• _Problem_
Only one portion of the data is to be written out: from the line bearing "The width and" through the line bearing "1568x737 pixels.". Write it exactly as it appears.

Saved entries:
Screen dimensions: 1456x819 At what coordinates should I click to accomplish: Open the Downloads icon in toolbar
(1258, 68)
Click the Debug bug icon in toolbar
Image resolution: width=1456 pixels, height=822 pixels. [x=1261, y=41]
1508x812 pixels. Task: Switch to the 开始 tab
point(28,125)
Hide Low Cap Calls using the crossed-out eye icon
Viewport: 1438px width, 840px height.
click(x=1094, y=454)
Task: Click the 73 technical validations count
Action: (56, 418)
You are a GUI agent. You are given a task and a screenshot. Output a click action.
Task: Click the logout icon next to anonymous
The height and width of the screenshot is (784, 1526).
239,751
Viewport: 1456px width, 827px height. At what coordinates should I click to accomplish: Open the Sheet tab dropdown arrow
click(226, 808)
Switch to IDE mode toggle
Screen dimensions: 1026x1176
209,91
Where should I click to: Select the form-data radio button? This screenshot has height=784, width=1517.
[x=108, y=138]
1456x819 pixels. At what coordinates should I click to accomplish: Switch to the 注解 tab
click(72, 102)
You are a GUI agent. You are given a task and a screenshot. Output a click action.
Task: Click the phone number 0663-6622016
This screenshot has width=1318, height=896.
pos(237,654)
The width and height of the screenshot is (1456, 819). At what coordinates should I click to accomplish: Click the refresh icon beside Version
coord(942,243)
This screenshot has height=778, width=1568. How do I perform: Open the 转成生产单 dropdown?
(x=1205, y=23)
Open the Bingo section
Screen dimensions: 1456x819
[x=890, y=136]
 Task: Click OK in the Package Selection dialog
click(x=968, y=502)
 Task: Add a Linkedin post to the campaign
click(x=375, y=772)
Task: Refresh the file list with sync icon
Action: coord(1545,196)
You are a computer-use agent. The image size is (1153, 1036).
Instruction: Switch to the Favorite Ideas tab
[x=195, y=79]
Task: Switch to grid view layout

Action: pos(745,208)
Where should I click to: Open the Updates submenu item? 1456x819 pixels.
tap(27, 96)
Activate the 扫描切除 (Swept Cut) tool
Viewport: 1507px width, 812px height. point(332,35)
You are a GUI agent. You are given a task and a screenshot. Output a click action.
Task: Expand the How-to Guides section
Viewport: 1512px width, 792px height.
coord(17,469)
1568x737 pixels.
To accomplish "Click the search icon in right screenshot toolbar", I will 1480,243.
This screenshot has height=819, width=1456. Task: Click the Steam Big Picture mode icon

• _Answer to the exercise_
The width and height of the screenshot is (1456, 819). At what coordinates should I click to accomplish: Click the refresh icon beside Version
coord(942,243)
This screenshot has height=778, width=1568. How do I perform: Open the 转成生产单 dropdown?
(x=1205, y=23)
Open the Bingo section
Screen dimensions: 1456x819
[x=890, y=136]
 Task: Click OK in the Package Selection dialog
click(x=968, y=502)
 Task: Add a Linkedin post to the campaign
click(x=375, y=772)
Task: Refresh the file list with sync icon
Action: coord(1545,196)
You are a computer-use agent. The image size is (1153, 1036).
Instruction: Switch to the Favorite Ideas tab
[x=195, y=79]
Task: Switch to grid view layout

Action: pos(745,208)
Where should I click to: Open the Updates submenu item? 1456x819 pixels.
tap(27, 96)
Activate the 扫描切除 (Swept Cut) tool
Viewport: 1507px width, 812px height. point(332,35)
You are a GUI agent. You are given a task and a screenshot. Output a click action.
Task: Expand the How-to Guides section
Viewport: 1512px width, 792px height.
coord(17,469)
1568x737 pixels.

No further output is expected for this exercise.